A journey’s end

Just days after graduating last spring, Matt D’Alessio boarded his father’s 1970 Motobecane Super Mirage bike in Yorktown, Va., and-along with his friend and fellow graduate Dave Adams- started peddling.

Nineteen and a half flat tires (15.5 of them belonged to Adams), 17 broken spokes (all 17 belonged to D’Alessio), 66 days and about 4,300 miles later, they arrived in Florence, Ore., and touched the Pacific Ocean.

It was the end of a long journey, but not the ending that D’Alessio had planned when he and his father decided to take the trip together two years before.

“It’s something that my dad always wanted to do,” D’Alessio said. His father, John P. D’Alessio, died last Easter after battling esophageal cancer. Matt decided to continue with the trip, crossing the United States in his father’s honor and using the trip to raise money for the James P. D’Alessio Esophageal Cancer Fund.

Their summer adventure started off with a setback. Four days into the trip, Adams got an intestinal infection-giardia-after stopping at a Virginia campsite. “The water coming to our campsite was drawn directly from the lake, we think,” D’Alessio said. The boys rested for a few days, but the symptoms-diahrea and vomiting-left Adams dehydrated and seeking help from a local hospital.

“He went through two IV bags to regain normal levels. He was in pretty bad shape,” D’Alessio said. Despite the setback, they were up and peddling within days.

They followed the Trans-American Trail, a cross-country route the Adventure Cycling Association set up in 1976 to commemorate the U. S. bicentennial. Locals in small towns along the trail remember the year well. It brought thousands of bikers past their otherwise quiet homes.

“It sounded like it was a party scene back in 1976,” D’Alessio said, having heard the reminiscings of many friendly people along the way. Now, about 200 bikers make the cross-country journey every year. Naturally, D’Alessio and Adams ran into a few interesting ones.
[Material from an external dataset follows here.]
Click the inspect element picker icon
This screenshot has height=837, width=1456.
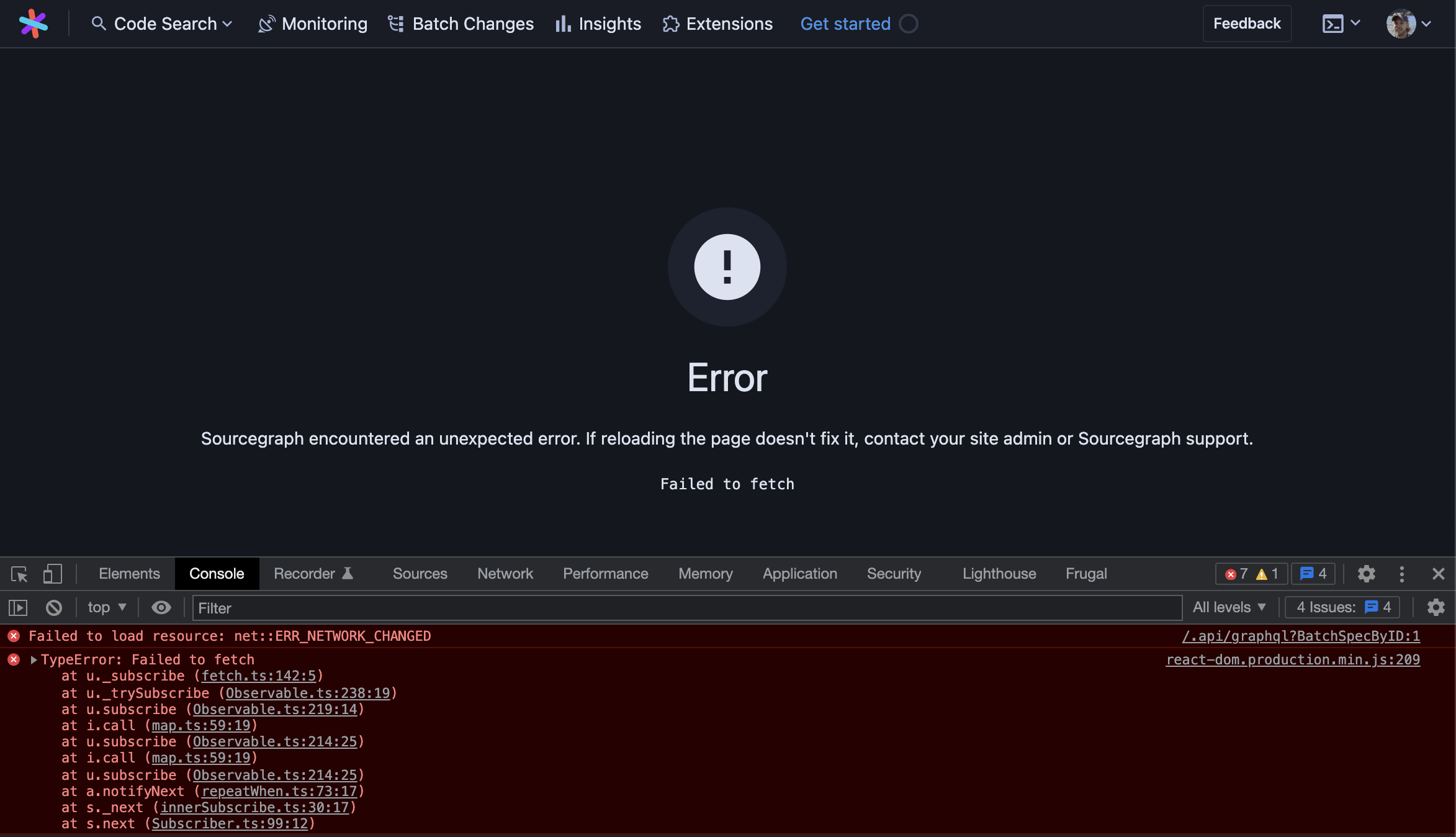point(19,574)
“We met a guy who was riding by himself from Anchorage, Alaska, to Chile and then flying to Madagascar, kayaking around Madagascar and then biking across Australia,” D’Alessio said. The man’s estimated travel time? He was shooting for about four years.
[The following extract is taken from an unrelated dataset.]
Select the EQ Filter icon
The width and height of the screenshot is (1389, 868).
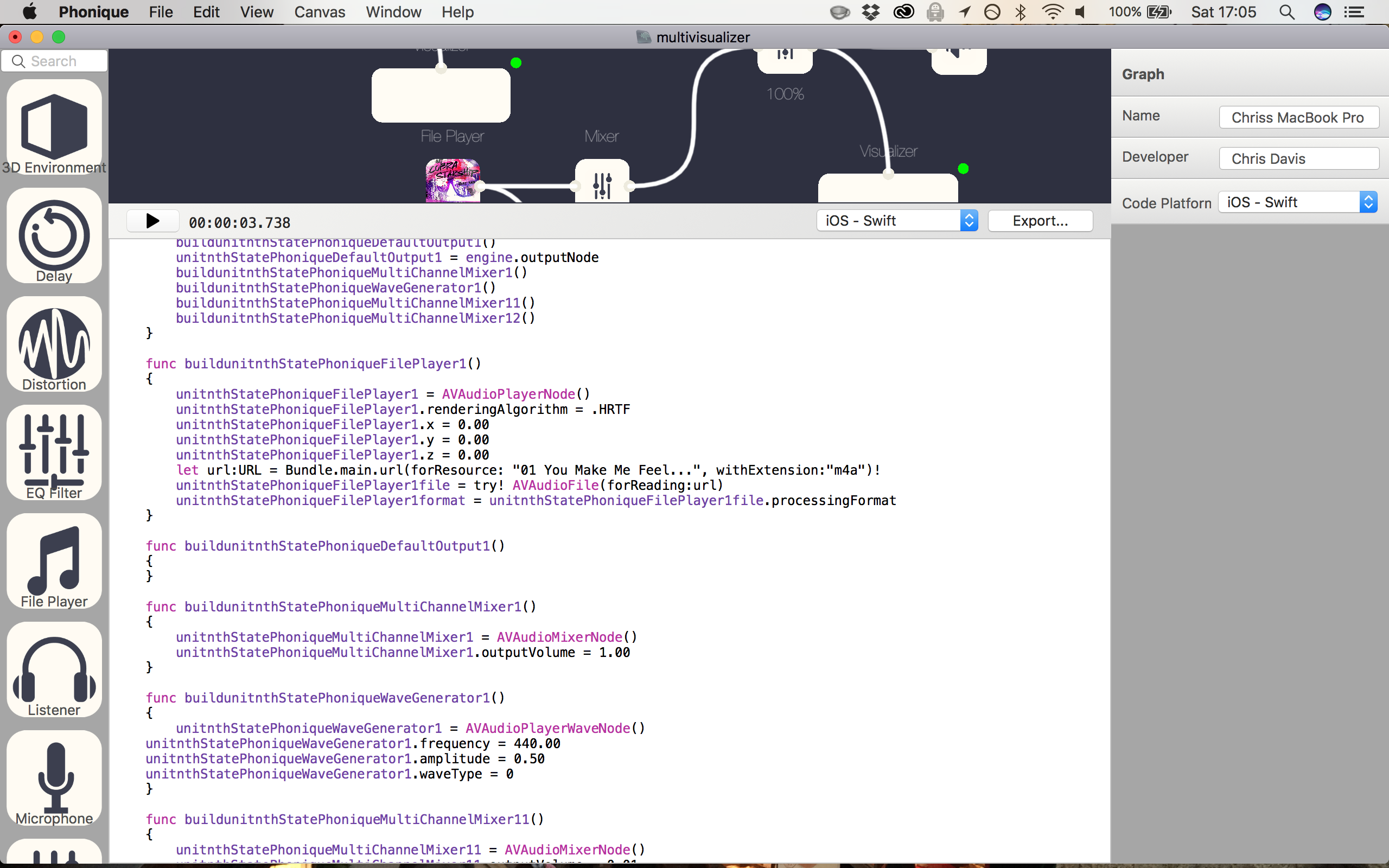(x=54, y=452)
At a rest stop in Muddy Gap, Wyo., they met Dennis and Lyndsey Morris, a couple traveling the United States on a custom tandem bike that folded into two separate suitcases.
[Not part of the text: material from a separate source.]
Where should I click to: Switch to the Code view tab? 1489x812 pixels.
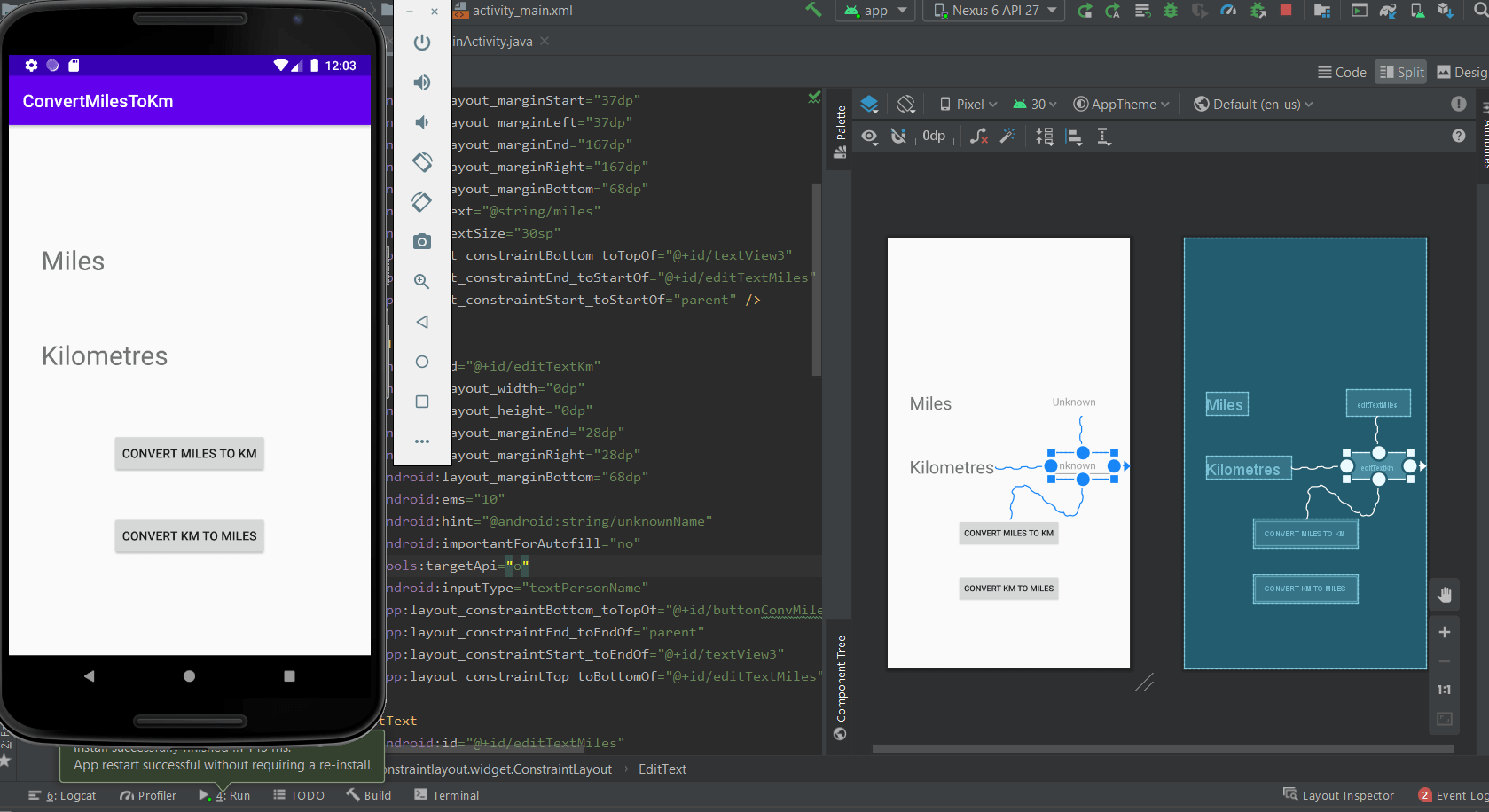(1341, 72)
On day 11, they stopped to spend the night at a Virginia hostel and met two bikers from Virginia Beach named Tom and Brian.

“They were in a similar situation as us. They had both just graduated,” D’Alessio said. For the sake of safety and company, the foursome decided to follow the trail together for the rest of the trip. D’Alessio was glad the four decided to team up – “Otherwise, Dave and I would have been sick of each other by the end of Kentucky,” he said.

The graduates kept friends, family and supporters updated on their journey via their blog – www.VAtoOR.blogspot.com – that their friend Robert Millheiser updated daily with reports they phoned in.

The blog is filled with play-by-play anecdotes documenting each day. Like the trials of day 14, when passing motorists spit water out of a straw and flung a condom at them. “Maybe they just want to make sure our boys are hydrated and have the right protection,” Millheiser joked. Or the beauty of day 64, when they rode past volcanic rock, through a tunnel created by giant redwoods and found themselves surrounded with white-capped mountains.

“We weren’t expecting to be harassed on the side of the road as we were riding,” D’Alessio said. In addition to the condom incident, the bikers had a handful of pennies and two lit firecrackers thrown at them from passing cars on different occasions.

“But don’t get me wrong, the good outweighs the bad,” D’Alessio added, recounting times when strangers donated food, money or a safe place to stay along the trail.

In Virginia, the bikers rode up to a small country store just as the owners were closing up for the night. After speaking with the boys, the owners opened the store up again, cooked them dinner and offered their backyard as a safe place to pitch their tent.

In addition to daily reports from the road, the Web site contains a map tracking the boys’ cross-country route, links to press coverage that they received, comments of support from friends and family and the current total of the cancer fund. Since the beginning of the trip, nearly $13,000 in donations have been made to the fund.

“I was very proud that he was doing it and very proud that he completed it,” said Courtney D’Alessio, Matt’s mother and John’s ex-wife, who kept a map of the United States in her kitchen so that she could track her son’s progress.

“He (John P. D’Alessio) would have been absolutely thrilled,” she said. “He would have been proud, happy. He would have loved it.”